Jak w tytule posta. Chociaż zmian na plus też troszkę się znajdzie. Antoś dalej idzie w dobrym kierunku w kwestii mowy. Fakt, nie każdy jest w stanie zrozumieć, ale my nie mamy już problemów. Fascynacja ciuchciami z serii Tomek i Przyjaciele trwa nadal, więc nie obejdzie się bez histerii i płaczu. Chleb powszedni u niego to: "Mama kupi wagony" , "Tata kupi Pawła", "Dziadek Bogdan kupi Tomka" itd. Przyzwyczaił się do prezentów, bo miał ich sporo w Mikołajki i Święta, a teraz dlaczego ich nie ma? Tłumaczę, że kolejne będą w urodziny. Ale i tak każdego dnia ta sama śpiewka.

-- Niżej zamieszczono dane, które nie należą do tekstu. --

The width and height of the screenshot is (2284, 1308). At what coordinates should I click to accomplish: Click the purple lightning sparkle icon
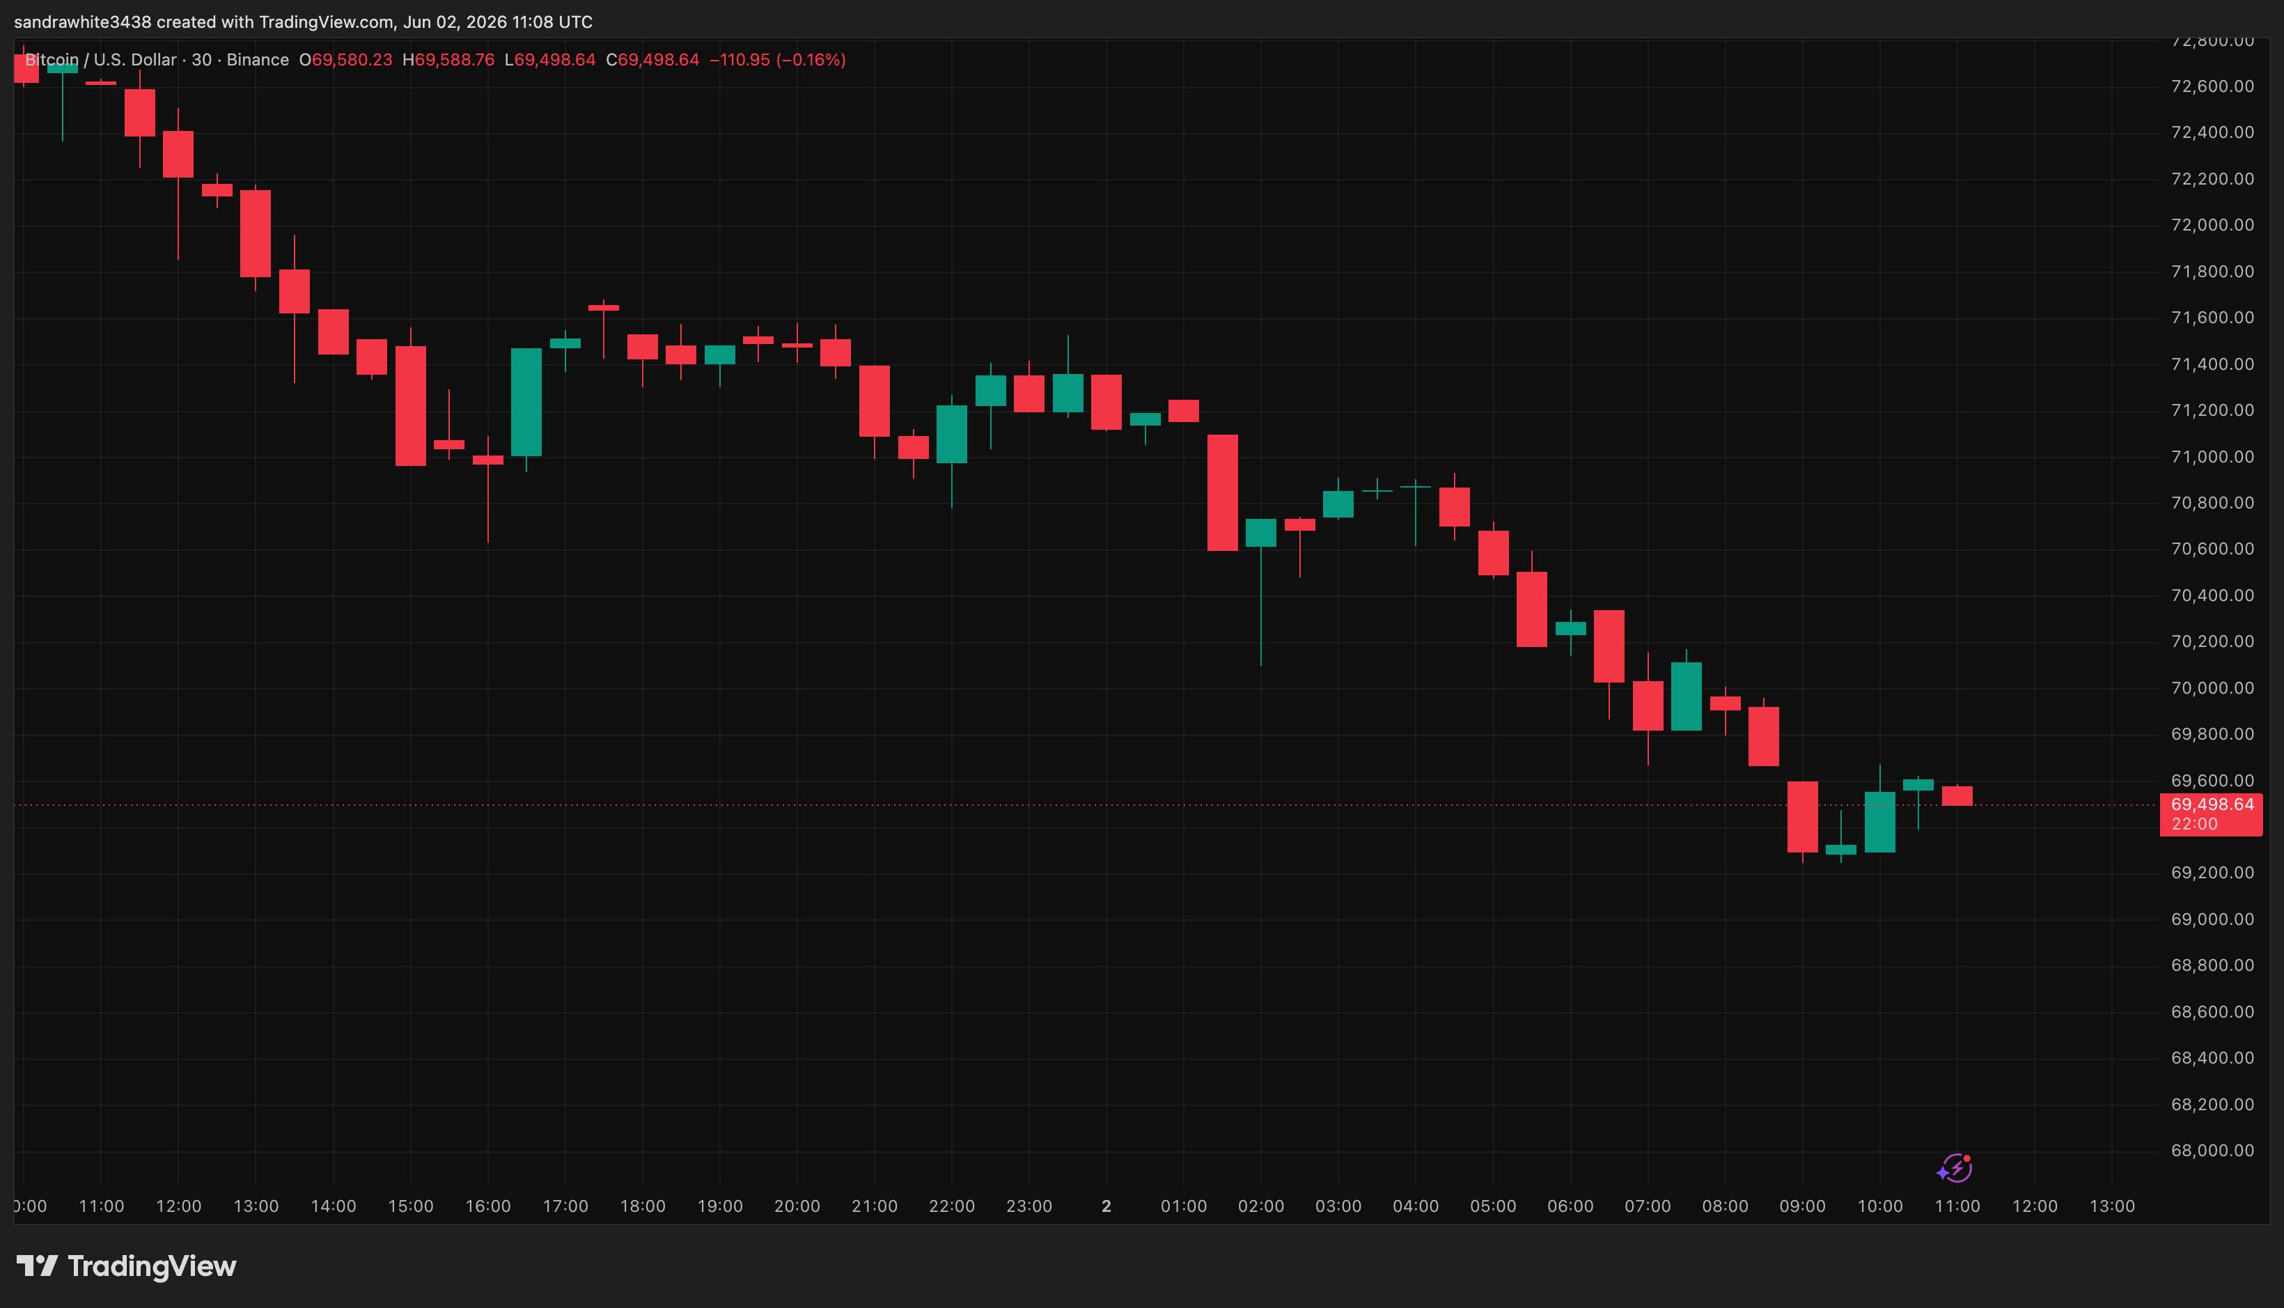pyautogui.click(x=1954, y=1169)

Ogólnie Antolek fajnie wchodzi w relacje z siostrzyczką, nie obejdzie się bez afery w stylu "to moje, Kornelka gryzie, Kornelka psuje" wtedy mama wkracza do akcji, bo czasem widzę, że ma ochotę ją pacnąć czy ukąsać.
W kwestii terapeutycznej jesteśmy po trzecim treningu Tomatisa, dalej uczęszczamy prywatnie na terapie relacji poprzez zabawę i Si. A raz w tygodniu jeździmy do JiM na 4h maraton terapeutyczny.
Okres świąteczny był raczej odpoczynkiem od przedszkola i terapii, więc od 7 stycznia zaczynamy na nowo. Będzie pewnie dużo płaczu, ale mam nadzieję, że to tylko w pierwszym dniu, bo Antolek się rozleniwił i wiadomo fajnie jest siedzieć w domu.
Rozpoczęliśmy zbieranie 1%, więc w ruch poszła drukarka, nożyczki ;) Jeśli ktoś ma ochotę otrzymać pliczek wizytówek, to chętnie udostępnię, bo Wasza pomoc jest potrzebna jak co roku, za co jestem bardzo wdzięczna.